* [Exercise directions] Locate every line in the records below that contains the word "label", and copy each one.

+++

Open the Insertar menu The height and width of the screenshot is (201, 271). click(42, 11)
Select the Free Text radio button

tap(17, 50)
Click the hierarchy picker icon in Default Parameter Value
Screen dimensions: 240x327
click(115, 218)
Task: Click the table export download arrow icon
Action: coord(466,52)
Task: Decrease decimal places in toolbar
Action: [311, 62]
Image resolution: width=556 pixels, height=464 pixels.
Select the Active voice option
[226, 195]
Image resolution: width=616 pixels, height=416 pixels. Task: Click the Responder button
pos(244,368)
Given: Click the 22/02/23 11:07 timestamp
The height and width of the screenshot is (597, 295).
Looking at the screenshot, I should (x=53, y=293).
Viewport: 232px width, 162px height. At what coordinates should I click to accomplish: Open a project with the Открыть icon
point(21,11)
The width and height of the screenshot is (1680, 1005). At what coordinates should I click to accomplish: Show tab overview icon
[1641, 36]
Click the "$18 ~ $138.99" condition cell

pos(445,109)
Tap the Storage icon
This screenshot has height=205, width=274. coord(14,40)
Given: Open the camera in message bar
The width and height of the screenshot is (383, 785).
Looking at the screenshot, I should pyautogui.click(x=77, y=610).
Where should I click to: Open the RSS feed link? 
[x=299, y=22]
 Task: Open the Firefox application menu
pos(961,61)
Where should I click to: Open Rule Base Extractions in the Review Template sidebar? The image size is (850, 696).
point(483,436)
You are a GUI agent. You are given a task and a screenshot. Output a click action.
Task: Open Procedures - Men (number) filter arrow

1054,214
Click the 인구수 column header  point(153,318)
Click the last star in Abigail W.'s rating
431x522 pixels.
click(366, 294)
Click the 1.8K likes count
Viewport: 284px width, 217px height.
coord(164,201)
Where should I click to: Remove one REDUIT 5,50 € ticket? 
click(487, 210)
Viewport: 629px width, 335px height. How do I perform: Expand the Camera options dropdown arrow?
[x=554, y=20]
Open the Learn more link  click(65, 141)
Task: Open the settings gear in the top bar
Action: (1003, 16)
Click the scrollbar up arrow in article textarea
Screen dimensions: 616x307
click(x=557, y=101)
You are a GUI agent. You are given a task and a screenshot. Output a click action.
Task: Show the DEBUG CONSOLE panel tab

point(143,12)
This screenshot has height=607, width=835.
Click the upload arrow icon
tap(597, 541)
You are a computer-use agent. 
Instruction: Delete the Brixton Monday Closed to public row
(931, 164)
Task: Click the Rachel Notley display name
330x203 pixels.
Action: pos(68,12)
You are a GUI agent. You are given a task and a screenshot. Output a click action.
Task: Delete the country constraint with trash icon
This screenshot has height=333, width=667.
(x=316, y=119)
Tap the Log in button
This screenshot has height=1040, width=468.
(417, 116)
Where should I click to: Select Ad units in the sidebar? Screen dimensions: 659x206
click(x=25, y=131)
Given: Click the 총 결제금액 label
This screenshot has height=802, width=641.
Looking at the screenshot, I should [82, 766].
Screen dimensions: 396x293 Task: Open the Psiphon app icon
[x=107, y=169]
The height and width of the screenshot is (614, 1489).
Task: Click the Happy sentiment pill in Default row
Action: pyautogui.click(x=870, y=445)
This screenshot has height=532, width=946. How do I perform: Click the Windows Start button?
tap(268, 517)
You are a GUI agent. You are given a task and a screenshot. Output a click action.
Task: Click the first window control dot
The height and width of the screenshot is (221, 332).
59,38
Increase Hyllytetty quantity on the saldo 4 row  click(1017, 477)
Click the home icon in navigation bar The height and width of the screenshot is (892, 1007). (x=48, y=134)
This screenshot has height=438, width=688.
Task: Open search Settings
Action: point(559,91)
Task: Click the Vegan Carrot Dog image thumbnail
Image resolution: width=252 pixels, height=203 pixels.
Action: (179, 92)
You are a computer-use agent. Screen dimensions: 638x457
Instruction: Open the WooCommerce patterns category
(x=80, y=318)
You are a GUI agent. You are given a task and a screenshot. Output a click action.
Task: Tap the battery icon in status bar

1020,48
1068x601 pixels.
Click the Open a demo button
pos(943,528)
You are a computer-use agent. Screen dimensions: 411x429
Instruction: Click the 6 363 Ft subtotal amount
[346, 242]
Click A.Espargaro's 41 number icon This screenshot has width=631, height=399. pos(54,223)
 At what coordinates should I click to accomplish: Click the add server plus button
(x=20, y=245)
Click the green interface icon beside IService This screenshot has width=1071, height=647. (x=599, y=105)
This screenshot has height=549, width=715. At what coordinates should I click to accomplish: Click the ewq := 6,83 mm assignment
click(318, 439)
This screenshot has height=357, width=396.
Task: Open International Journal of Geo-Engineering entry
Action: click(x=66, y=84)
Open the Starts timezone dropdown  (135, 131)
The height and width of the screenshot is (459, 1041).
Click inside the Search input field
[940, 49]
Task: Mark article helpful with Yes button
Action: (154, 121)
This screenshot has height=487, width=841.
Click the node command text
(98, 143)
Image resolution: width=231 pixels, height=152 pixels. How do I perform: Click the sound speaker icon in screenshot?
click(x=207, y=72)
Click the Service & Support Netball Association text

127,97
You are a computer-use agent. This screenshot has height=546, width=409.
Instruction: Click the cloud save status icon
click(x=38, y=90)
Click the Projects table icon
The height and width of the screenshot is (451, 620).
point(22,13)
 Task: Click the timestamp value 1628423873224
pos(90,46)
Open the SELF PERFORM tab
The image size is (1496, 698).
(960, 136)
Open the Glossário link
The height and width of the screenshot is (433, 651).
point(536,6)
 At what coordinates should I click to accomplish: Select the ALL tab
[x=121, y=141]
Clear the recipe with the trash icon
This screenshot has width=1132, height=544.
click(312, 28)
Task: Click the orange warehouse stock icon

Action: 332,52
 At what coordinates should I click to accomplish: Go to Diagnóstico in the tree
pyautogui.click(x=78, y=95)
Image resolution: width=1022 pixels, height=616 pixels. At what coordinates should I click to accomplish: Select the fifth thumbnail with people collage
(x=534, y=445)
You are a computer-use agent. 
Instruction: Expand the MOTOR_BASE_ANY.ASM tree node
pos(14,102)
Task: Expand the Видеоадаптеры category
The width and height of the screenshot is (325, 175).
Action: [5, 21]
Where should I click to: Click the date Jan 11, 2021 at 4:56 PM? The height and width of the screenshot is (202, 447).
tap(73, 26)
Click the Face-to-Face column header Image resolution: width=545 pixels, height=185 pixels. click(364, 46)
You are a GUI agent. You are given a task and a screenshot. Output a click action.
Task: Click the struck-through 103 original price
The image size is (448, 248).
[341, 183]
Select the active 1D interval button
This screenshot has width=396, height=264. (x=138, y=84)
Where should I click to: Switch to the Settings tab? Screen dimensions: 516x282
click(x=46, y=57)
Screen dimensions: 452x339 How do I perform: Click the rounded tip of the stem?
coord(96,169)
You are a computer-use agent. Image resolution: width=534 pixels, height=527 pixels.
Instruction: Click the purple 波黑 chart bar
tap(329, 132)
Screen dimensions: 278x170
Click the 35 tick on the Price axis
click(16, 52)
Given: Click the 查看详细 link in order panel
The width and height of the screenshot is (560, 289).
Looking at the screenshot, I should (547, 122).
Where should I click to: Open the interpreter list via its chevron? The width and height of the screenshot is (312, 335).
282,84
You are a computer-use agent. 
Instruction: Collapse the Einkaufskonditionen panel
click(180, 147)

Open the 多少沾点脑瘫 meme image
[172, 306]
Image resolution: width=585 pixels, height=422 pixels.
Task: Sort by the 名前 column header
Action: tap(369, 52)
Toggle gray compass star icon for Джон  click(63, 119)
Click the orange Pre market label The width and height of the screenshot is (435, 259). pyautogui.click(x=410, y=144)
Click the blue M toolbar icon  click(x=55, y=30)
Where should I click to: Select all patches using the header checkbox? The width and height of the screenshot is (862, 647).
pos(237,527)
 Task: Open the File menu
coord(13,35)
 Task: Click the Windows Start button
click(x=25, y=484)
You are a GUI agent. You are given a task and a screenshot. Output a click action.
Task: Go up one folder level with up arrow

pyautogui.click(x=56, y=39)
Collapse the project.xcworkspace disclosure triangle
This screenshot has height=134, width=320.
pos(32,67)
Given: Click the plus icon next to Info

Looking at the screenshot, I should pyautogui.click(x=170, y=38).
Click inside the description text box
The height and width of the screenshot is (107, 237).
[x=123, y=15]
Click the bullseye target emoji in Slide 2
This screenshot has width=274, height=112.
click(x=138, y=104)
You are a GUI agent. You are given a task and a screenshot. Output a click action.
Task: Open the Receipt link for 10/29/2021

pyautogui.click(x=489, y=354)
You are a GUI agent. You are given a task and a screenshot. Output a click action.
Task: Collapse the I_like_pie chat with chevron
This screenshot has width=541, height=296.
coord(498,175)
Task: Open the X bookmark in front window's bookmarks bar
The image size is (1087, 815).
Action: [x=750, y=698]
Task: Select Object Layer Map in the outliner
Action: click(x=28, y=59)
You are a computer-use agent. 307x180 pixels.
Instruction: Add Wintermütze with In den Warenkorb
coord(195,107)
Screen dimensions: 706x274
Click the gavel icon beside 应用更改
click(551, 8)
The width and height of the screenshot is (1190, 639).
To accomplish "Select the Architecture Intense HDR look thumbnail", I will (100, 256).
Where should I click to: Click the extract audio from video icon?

+++

* [Solved problem]
Given: Click the 총 결제금액 label
Click the orange Pre market label The width and height of the screenshot is (435, 259). pyautogui.click(x=410, y=144)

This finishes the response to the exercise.